What is the difference between an AMBER Alert, Missing Child Alert?

AMBER Alert stands for America's Missing: Broadcast Emergency Response

America's Missing: Broadcast Emergency Response, or AMBER Alert, was created in 1996 as a response for local police to find abducted children, according to U.S. Department of Justice.

The alert system, later named Amber, was created after Amber Hagerman, 9, was kidnapped while riding her bike in Arlington, Texas and later murdered.

 

Every state has different requirements for a state to issue an AMBER alert. In the state of Florida, there are five requirements.
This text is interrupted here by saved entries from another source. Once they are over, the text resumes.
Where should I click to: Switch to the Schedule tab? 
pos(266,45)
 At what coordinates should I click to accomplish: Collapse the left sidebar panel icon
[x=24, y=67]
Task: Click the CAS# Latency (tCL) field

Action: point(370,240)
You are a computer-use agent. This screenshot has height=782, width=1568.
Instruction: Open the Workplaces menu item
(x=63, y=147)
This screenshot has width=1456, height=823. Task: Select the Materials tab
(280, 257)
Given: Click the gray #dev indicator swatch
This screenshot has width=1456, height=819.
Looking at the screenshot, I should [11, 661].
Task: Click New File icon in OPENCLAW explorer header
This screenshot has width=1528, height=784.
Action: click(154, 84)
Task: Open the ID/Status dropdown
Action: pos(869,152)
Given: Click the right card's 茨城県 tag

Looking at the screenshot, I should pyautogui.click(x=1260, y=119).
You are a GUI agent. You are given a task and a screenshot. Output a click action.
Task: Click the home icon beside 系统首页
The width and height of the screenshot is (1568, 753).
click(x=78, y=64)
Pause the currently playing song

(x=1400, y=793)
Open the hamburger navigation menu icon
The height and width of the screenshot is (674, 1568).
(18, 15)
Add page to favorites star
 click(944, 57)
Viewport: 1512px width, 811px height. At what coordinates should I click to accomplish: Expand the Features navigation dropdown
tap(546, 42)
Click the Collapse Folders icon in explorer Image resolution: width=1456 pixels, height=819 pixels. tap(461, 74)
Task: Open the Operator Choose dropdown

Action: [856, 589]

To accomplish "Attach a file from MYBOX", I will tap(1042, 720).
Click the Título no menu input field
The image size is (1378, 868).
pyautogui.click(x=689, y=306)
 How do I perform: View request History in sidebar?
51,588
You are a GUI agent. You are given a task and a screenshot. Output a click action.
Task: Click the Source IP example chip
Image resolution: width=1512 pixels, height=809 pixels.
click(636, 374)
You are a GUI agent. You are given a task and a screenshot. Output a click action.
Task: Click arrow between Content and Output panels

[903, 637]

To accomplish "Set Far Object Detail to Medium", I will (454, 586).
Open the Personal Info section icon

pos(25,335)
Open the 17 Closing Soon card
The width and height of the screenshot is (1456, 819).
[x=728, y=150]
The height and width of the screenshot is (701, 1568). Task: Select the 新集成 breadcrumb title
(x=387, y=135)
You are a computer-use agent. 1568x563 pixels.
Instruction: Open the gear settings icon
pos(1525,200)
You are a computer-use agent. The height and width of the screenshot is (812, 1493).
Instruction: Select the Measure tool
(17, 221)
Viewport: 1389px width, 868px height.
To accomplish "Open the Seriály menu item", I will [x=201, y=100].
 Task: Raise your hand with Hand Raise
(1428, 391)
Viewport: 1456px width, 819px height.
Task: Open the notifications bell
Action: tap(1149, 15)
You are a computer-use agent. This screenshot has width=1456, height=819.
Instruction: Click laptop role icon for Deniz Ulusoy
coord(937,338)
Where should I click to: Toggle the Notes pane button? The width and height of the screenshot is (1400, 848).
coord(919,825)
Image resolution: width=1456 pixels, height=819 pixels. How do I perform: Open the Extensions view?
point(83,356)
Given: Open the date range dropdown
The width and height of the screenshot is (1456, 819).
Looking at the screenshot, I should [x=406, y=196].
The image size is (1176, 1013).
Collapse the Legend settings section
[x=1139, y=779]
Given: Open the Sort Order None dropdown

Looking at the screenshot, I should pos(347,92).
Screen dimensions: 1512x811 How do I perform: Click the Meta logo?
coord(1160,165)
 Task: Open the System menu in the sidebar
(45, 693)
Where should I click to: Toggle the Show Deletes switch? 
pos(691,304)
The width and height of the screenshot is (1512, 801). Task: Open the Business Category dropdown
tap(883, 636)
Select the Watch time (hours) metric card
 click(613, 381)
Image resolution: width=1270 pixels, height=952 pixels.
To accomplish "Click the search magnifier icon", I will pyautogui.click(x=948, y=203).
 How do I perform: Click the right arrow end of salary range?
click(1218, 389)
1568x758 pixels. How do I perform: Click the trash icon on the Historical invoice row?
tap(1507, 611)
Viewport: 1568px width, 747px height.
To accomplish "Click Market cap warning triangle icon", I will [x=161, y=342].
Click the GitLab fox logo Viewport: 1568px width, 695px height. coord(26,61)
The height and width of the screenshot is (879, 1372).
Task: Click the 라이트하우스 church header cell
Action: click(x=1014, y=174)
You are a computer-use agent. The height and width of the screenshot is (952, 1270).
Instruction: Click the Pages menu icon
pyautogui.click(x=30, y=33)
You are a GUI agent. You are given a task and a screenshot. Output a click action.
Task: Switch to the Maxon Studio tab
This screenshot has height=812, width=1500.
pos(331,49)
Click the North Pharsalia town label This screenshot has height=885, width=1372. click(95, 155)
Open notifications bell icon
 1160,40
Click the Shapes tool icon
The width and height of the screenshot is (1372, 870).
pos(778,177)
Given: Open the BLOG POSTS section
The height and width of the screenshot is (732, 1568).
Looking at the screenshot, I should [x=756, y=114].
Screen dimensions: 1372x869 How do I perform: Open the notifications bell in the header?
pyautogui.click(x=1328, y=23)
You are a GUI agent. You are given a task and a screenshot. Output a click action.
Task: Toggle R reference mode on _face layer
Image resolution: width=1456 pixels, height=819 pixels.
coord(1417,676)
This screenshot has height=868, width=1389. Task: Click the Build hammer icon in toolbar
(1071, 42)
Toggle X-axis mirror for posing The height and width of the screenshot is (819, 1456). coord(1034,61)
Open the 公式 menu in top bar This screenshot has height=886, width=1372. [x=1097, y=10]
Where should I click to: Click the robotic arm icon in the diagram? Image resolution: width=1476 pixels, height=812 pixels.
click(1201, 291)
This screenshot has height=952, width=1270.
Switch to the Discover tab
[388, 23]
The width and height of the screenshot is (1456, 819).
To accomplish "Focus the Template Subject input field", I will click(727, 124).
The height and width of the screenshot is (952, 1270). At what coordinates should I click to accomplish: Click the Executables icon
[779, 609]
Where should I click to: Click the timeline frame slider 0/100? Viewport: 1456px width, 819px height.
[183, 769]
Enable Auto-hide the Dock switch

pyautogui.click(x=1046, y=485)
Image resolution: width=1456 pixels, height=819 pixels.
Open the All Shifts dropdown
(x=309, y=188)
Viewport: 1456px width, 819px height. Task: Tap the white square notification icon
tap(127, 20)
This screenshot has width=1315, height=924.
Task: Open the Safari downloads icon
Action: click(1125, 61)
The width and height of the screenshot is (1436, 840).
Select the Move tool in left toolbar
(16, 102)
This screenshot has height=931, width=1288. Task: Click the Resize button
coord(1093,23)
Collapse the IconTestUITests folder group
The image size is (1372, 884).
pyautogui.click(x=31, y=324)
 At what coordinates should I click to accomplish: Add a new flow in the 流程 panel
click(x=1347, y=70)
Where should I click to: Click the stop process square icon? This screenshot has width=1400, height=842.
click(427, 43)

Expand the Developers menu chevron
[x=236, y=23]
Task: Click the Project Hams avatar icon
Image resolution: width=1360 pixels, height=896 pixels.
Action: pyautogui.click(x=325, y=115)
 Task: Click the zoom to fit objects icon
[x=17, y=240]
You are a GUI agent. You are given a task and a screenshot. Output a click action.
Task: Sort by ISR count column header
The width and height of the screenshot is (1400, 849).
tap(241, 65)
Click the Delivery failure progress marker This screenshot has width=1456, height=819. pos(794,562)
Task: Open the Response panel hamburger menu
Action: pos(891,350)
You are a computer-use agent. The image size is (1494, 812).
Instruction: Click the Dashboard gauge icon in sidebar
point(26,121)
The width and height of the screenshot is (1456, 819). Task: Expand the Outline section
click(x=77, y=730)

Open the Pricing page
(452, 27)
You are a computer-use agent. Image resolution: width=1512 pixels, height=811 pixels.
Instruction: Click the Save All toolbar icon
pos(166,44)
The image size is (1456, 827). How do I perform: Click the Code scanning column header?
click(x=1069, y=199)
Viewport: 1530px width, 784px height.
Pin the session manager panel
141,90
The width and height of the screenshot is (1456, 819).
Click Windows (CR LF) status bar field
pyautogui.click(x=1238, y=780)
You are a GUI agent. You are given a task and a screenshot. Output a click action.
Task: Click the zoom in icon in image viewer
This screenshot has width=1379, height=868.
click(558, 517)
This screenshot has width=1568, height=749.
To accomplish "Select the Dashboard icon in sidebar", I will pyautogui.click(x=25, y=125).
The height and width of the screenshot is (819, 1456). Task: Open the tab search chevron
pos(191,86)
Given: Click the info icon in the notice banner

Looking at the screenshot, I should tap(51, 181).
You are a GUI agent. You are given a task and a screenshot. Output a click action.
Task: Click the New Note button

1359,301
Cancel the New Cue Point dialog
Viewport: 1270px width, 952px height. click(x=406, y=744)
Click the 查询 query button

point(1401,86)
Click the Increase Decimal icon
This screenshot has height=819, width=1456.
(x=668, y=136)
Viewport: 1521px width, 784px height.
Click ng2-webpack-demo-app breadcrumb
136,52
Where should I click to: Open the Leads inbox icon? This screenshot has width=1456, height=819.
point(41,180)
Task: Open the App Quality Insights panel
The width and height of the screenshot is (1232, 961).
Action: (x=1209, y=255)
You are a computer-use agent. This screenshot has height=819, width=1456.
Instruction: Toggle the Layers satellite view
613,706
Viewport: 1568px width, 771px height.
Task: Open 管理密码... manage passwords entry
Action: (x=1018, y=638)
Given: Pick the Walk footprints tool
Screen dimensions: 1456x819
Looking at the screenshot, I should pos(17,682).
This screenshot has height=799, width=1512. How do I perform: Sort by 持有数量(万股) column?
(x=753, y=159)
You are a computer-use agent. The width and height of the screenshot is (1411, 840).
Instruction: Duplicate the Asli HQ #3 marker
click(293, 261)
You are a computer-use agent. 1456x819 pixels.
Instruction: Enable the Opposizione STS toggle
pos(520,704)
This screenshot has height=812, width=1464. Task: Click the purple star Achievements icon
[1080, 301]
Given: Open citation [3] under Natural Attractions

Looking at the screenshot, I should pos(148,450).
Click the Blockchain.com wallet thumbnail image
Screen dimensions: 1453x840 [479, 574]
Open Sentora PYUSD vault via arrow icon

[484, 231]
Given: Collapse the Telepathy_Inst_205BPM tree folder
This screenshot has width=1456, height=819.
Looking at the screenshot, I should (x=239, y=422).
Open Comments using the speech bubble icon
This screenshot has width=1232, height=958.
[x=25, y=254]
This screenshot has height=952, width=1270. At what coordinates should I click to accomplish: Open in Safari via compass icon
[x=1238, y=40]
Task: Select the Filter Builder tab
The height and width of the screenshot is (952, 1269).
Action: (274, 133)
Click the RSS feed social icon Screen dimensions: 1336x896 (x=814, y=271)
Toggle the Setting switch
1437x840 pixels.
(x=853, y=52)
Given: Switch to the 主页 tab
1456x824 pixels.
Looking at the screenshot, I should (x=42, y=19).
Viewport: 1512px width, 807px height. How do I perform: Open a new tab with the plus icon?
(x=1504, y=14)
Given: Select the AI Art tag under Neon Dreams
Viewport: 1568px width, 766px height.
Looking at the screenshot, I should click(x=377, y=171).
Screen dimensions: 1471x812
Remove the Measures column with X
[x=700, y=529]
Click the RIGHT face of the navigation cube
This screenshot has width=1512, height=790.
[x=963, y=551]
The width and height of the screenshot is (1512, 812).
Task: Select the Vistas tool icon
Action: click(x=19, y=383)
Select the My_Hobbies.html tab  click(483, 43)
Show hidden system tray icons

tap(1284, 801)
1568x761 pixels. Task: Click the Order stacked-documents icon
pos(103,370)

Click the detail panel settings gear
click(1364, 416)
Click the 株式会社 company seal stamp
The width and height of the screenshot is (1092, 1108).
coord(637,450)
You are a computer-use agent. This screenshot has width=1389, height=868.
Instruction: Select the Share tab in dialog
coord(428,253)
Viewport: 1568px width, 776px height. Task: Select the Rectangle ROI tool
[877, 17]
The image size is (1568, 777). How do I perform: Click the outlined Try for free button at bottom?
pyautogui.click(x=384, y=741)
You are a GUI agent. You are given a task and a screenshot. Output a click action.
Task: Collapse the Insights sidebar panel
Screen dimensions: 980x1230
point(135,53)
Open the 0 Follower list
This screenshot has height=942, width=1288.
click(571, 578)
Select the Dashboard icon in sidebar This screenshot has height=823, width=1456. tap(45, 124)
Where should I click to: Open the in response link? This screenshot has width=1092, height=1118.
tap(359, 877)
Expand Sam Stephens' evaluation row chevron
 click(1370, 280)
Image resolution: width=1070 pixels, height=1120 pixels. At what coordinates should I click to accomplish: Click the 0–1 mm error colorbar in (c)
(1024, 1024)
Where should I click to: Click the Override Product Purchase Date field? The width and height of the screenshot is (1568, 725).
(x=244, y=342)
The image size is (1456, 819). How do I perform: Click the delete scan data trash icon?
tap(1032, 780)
  • The child must be under 18 years of age.
  • There must be a clear indication of an abduction.
  • The law enforcement agency's preliminary investigation must conclude that the child's life is in danger.
  • There must be a detailed description of child, abductor and/or vehicle to broadcast to the public.
  • The activation must be recommended by the local law enforcement agency of jurisdiction.

For an AMBER alert to be activated, local law enforcement can call the FDLE Missing Endangered Persons Information Clearinghouse(MEPIC) at 1-888-356-4774.

A missing child alert is activated when the four of these criteria are met:

  • The child must be under 18 years of age.
  • The law enforcement agency’s preliminary investigation must conclude that the child’s life is in danger.
  • Descriptive information and a photograph of the child must be available.
  • The agency of jurisdiction must approve the issuance of the Missing Child Alert.

Florida's AMBER plan consists of radio, television, highway dynamic message signs, lottery machines, missingchildrenalert.com and other resources, according to the Florida Department of Law Enforcement.

The plan was first instituted in the state nearly 17 years ago on Aug. 30, 2000. The introduction of highway dynamic message signs and lottery machines occurred in August 2002 and November 2002, respectively.